The following is an excerpt from Jon Gordon’s newsletter that I came across the other day:
"Dr. James Gills accomplished the remarkable feat of completing two triathlons back to back. Most of the world, including me, couldn't complete one triathlon, never mind two. Yet, Dr. James Gills, a man in his fifties, was able to complete a double triathlon six times.
When asked how he did it, he gave the best advice I've ever heard.
He said, "I’ve learned to talk to myself instead of listen to myself."
He continued, "If I listen to myself I hear all the reasons why I should give up. I hear that I'm too tired-too old-too weak to make it. But if I talk to myself I can give myself the encouragement and words I need to hear to keep running and finish the race.”
This story highlights the importance of interjecting positive self-talk. It also aligns with a concept that I call a "quit moment."
Put simply, quit moments are the times when you have the option of quitting, stopping or slowing down. It’s when the voice inside your head is telling you it’s ok to quit. It’s ok to take a break. It’s ok to slow down.
That voice in your head is extremely persuasive. It knows exactly what button to press to make you believe that quitting is in your best interest. Here are some ways it can show up:
Your teammates aren’t working as hard as you so you can ease up.
You just had a really good 2 weeks so you deserve a break.
You’ll never play anyways so why keep working hard?
Whatever your weakness is, that voice will attack it mercilessly.
Your response to a quit moment is a signal of your mental toughness. Mentally tough athletes are able to face that quit moment and keep moving forward. It’s the ability to ignore the rationalizing voice in your head and interject your own positive message instead. Instead of listening to “you can stop now, you deserve a break,” mentally tough players encourage themselves to keep going with positive self-talk.

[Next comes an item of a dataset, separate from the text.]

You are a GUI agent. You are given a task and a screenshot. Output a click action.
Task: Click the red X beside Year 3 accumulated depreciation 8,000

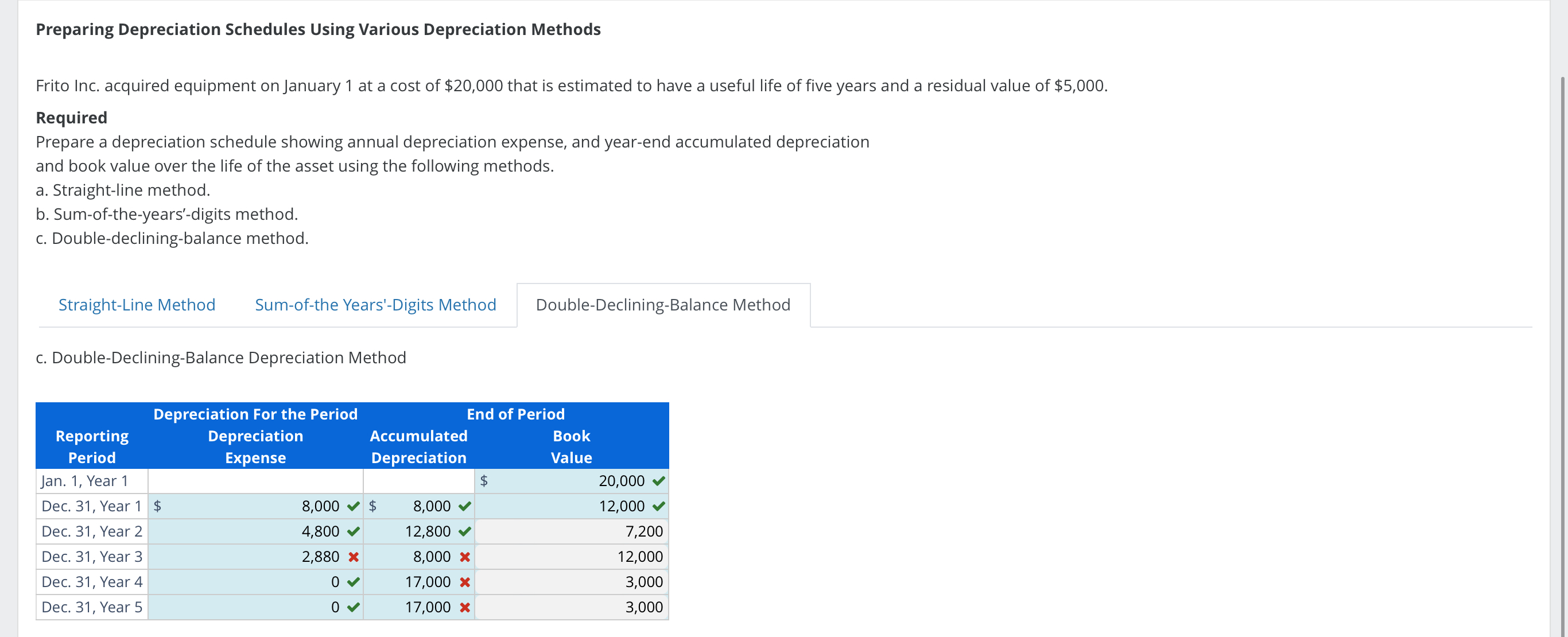click(464, 556)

Quit moments happen every day. The obvious example is when you’re doing physical conditioning and you’re tired. You're convinced you’ve had enough and it’s ok to stop.
But quit moments can also be more subtle. A common quit moment occurs when you’re writing a paper and it gets frustratingly hard to formulate a sentence. Do you take a quick check on Instagram to soothe that discomfort? Or do you stay focused on the task even though it's difficult?
As coaches, mindfulness training is an effective tool that we can use to help teach our players to overcome quit moments. Mindfulness practice trains the awareness to recognize that a quit moment is just a thought and not an order. Once we recognize it as simply a thought, we have the choice to either listen to it or to interject a positive voice instead.
Suggested Reading: Why Mindfulness Training is Worth your Time.
There’s a conversation that goes on in your head when you think about quitting or slowing down. One voice is rationalizing your quitting, the other tells you to push through the discomfort. Which voice is louder? Which one will you listen to?